Человек, рождаясь, входя в социум (социализируясь) и умирая, проходит через формы пограничного состояния сознания. Есть мистериальные формы измененного сознания, есть формы отождествления индивидуального сознания с морфообразующим элементом этнического или родового человеческого существа.

От индивидуального пограничного сознания человек может прийти к пограничному для коллективизированных форм сознания. Последнее и сопровождается выдающимися гносеологическими и онтологическими результатами. Высочайшие образцы мифопоэтического творчества — именно из этого ряда, и их появление вызывает эволюционные последствия для человечества. Мифопоэтическое (мифомагическое) творчество вторгается в общественное подсознание и смещает устоявшуюся структуру его мифологем.

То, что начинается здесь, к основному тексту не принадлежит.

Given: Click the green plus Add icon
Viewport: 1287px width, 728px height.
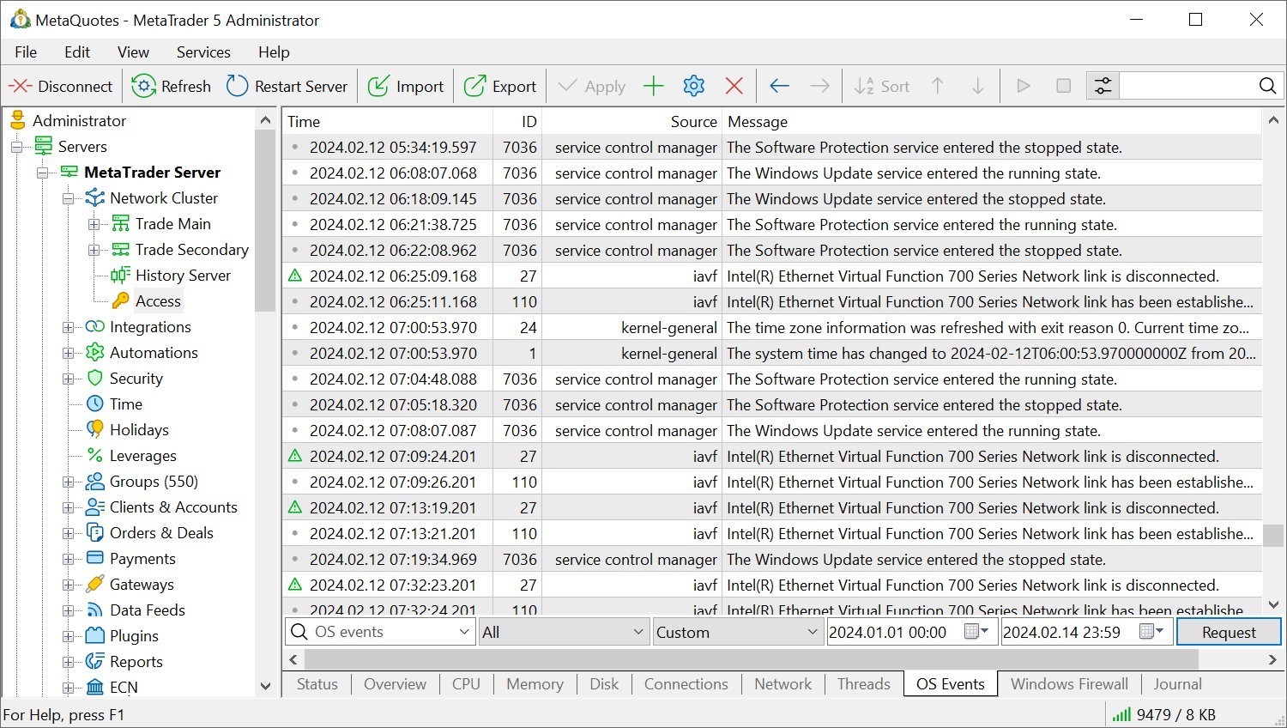Looking at the screenshot, I should (654, 86).
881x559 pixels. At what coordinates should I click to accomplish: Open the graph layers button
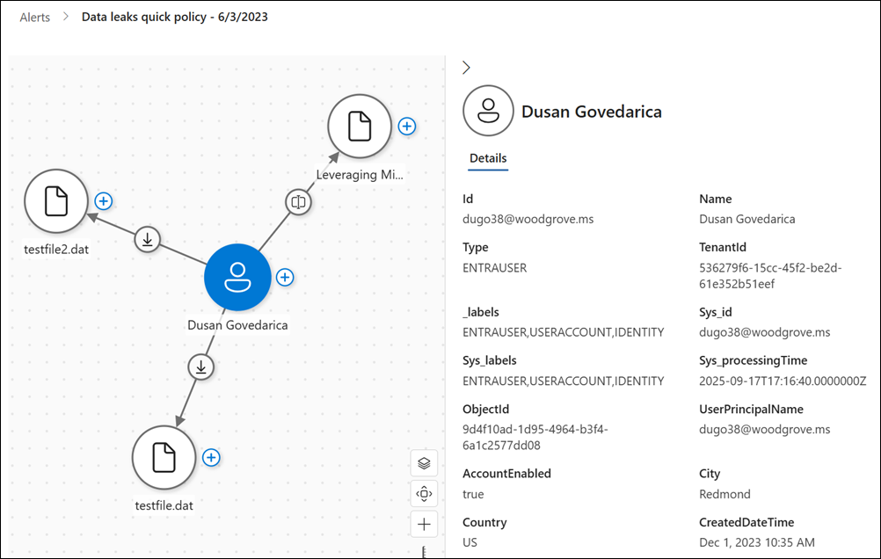click(424, 462)
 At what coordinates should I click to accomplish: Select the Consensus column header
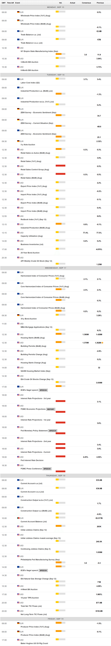[86, 3]
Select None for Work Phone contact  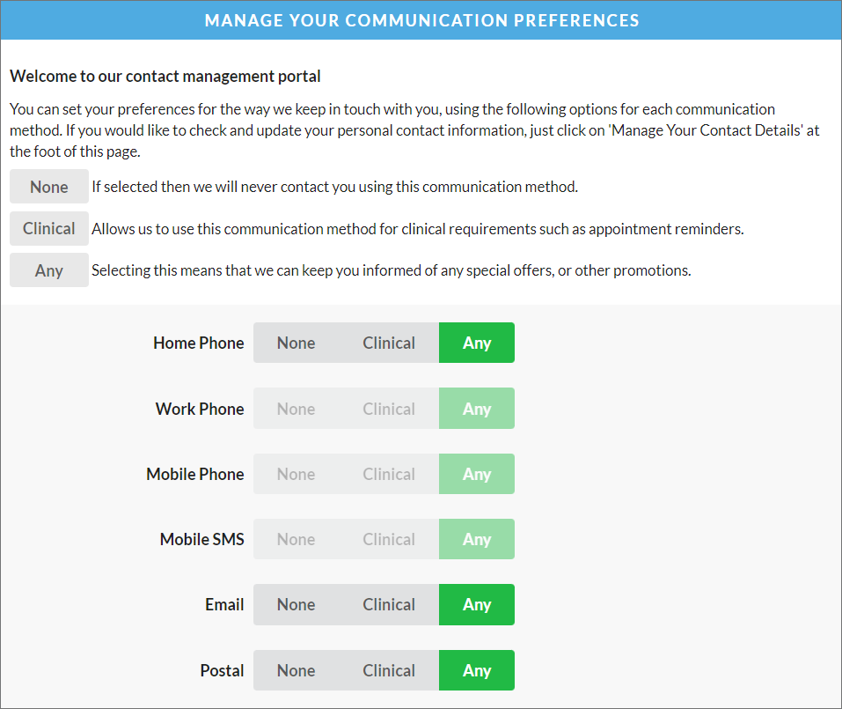click(296, 408)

Показательна мифологическая роль сказки, особенно волшебной народной сказки. Инварианты, мифомагическая схематика сказки воспроизводит морфологию психоделических пространств. При отсутствии внешних факторов стрессирования, вызывающих невротизацию, истеризацию масс, при отсутствии широкого употребления галлюциногенов, наркотических средств, т. е. в нормальной культурной среде, эти психоделические пространства задают первичную матрицу жизненного баланса страха — ожидания — предчувствия — желания смерти. Волшебная сказка есть, прежде всего, народная форма посвящения в реальность смерти, как постоянно присутствующего фактора жизни. Осознание неизбежности смерти, а затем и осмысленности ее, создает основу последующей религиозности. Волшебная сказка — это свернутый мистериальный цикл, дающий первичную инициацию подсознания, что является основой для развития социально-приемлемых форм его (подсознания) активности. Разрушение таких форм и, прежде всего, отчуждение от них детского сознания неизбежно ведет к росту неуправляемых, спонтанных (и для социума и для индивидуума) проявлений- выбросов подсознательной агрессии. В таком случае потребность нахождения баланса сознания и подсознательного ведет человека к психоделикам или психопрактикам, дающим психоделическую компенсацию. Структура сказки, ткань ее — наиболее мифологизированы. Это делает сказку оптимальной формой социализации сознания ребенка. Современные сказки демифологизированы. Полной демифологизированности, конечно же, нет ни у сказки, ни у одного вида культурной деятельности. Наука и философия также мифологизированы. И не может быть иначе. Иначе они потеряли бы смысл, свои человеческие измерения.